You need it so those raw oysters don’t make you sick
Trump’s skinny budget — a non-binding budget recommendation sent to Congress — recommends eliminating NOAA’s Sea Grant program, a relatively low-cost program ($73 million a year) that invests in research that could provide economic benefits, safety, or general welfare to coastal communities. There are 33 separate Sea Grant programs, an important one of which ensures states use sustainable and safe fishing practices.
Sea Grant–funded scientists, for example, recently discovered a new way to find contamination in New England oysters, which was hailed as a “major breakthrough” in preventing shellfish-related illness. The program made sure Gulf shrimp were caught using methods that don’t kill sea turtles, and led the way in finding out how ocean acidification harms shellfish like lobsters, mussels, and clams, and figuring out how to keep those industries alive.
You need it if you want to survive deadly diseases
Trump has proposed slashing $5.8 billion from the National Institutes of Health (NIH), a 19 percent cut. As Vox points out, “Most of the NIH’s budget goes to funding research in health care in universities across the country.”
Naturally, this proposal has outraged biomedical research groups and universities. “Treatments and cures for some of the world’s deadliest diseases would not be possible without the basic and translational NIH-funded research discoveries that happen in the lab,” doctors at the Oregon Health and Science University wrote last month. “This size of a cut to NIH funding could potentially halt life-saving research.”
You need it so your dog doesn’t eat deadly algae
One more benefit of NOAA satellites (I swear): The Earth-monitoring devices also forecast harmful algal blooms. These spontaneous emergences of toxic algae in bodies of water are known to kill dogs when they drink the contaminated water, and send mostly elderly people to the hospital when wind blows the spores into the air.
Spinard said hospitals and municipalities — particularly in the Tampa Bay area of Florida where the climate is right for algal blooms and a lot of old people live — love NOAA’s algal bloom forecasts. “They get a two-to-three day lead time on when there’s going to be a harmful algal bloom,” he said. “That way they can put out warnings, prepare, and prevent a major public health hazard.”
You need it to win wars
Trump’s budget suggested a $54 billion increase in defense spending. But Spinrad, an oceanographer at the Office of Naval Research before becoming NOAA’s chief scientist, was struck by the fact that science was barely mentioned in the proposal at all. While Spinrad acknowledged Trump hasn’t proposed cutting research at the Department of Defense, he warned that not expanding and improving on it could be just as harmful.
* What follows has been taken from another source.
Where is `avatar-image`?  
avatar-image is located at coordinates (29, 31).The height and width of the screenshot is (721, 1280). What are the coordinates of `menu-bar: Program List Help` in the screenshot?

“Oceanography helped us win the Cold War,” he said. “We would not have been able to track the Soviet marine fleet, we wouldn’t have been able to learn how to launch the nuclear weapons from the ballistic missile submarine fleet. The submarine fleet played a critical role in having us win the Cold War, largely because we funded the research to allow us to learn how to operate ships in this ocean environment.”